L'alimentazione del differenziale inflazionistico e una maggiore occupazione, altroché sul riequilibrio del bilancio, dovranno fondarsi sulla politica dei redditi. L'aumento dell'occupazione deve far premio sull'aumento dei redditi di chi ha già il lavoro. Occorre che le riduzioni dei costi derivanti da progressi della produttività e dal ribasso dei prezzi delle materie prime si traducano in decelerazione dei prezzi dei prodotti, anziché in incrementi della dinamica retributiva e dei margini di profitto. Un contributo significativo proviene dal miglioramento delle relazioni industriali; l'accordo sul pubblico impiego ha condotto alla riforma della scala mobile, anche nel settore privato; il nuovo meccanismo di indicizzazione propaga meno rapidamente gli impulsi inflazionistici. La determinazione delle tariffe è chiamata a conciliare il fine di assecondare la disinflazione con quello di contenere i consumi, segnatamente di energia, e di alimentare con l'investimento l'offerta dei beni e dei servizi richiesti.
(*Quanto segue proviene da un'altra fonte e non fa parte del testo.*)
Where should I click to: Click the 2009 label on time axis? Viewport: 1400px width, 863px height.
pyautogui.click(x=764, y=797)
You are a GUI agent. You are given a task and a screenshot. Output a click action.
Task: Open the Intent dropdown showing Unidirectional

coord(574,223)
Tanto dalla politica di bilancio quanto dalla politica dei redditi, se verranno ispirate ai necessari criteri di rigore, potrà derivare un concreto orientamento meridionalistico: per tornare a ridurre i divari territoriali nello sviluppo economico e contenere la disoccupazione. Per il Mezzogiorno, sono già state stanziate ampie risorse pubbliche: dalla legge finanziaria, da quelle per l'intervento straordinario e per la nuova imprenditoria; ciò che occorre è la loro efficace utilizzazione. Gli effetti sperati sull'occupazione non si produrranno se dovessero mancare la fiducia delle parti sociali nel risultato finale e la necessaria flessibilità sul mercato del lavoro. Troverebbero, allora, ostacolo sia gli investimenti della piccola e media impresa locale, sia la mobilità del capitale verso il Meridione, sia spostamenti pur contenuti di inoccupati verso il Centro-Nord, dove in un futuro non lontano potranno presentarsi situazioni di difetto di offerta.
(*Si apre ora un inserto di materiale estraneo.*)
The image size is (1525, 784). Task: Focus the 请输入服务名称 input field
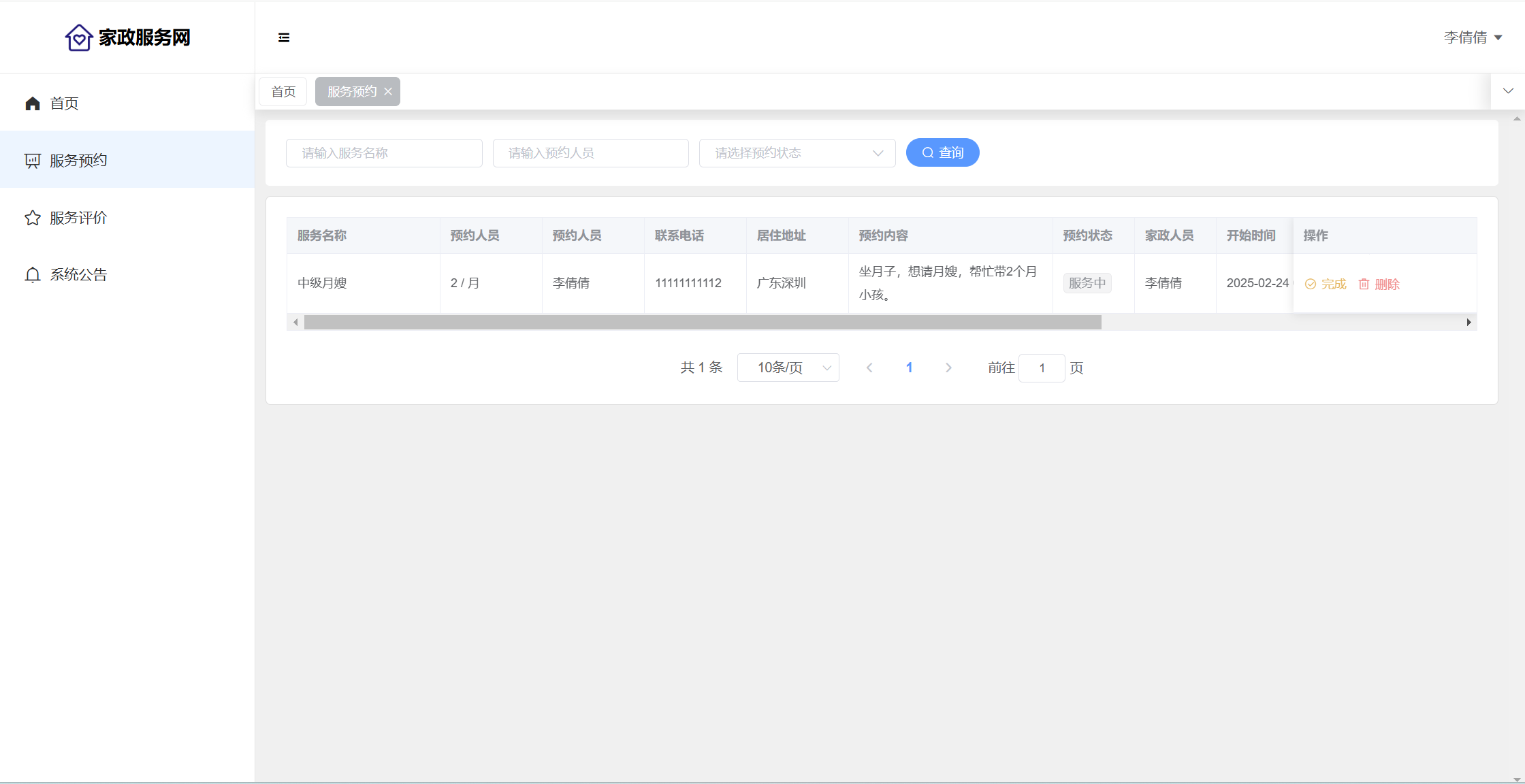[x=384, y=153]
Attuandosi questa vasta azione di politica economica, l'allentamento del vincolo esterno e il minor peso del fabbisogno pubblico consentirebbero una discesa dei tassi d'interesse nominali e reali, senza che ciò entri in conflitto con un governo della moneta e del reddito intento a portare a compimento il rientro da un'inflazione che domina la nostra economia dall'inizio degli anni '70. Al perseguimento di questo obiettivo la condotta della Banca Centrale resta in ogni caso impegnata.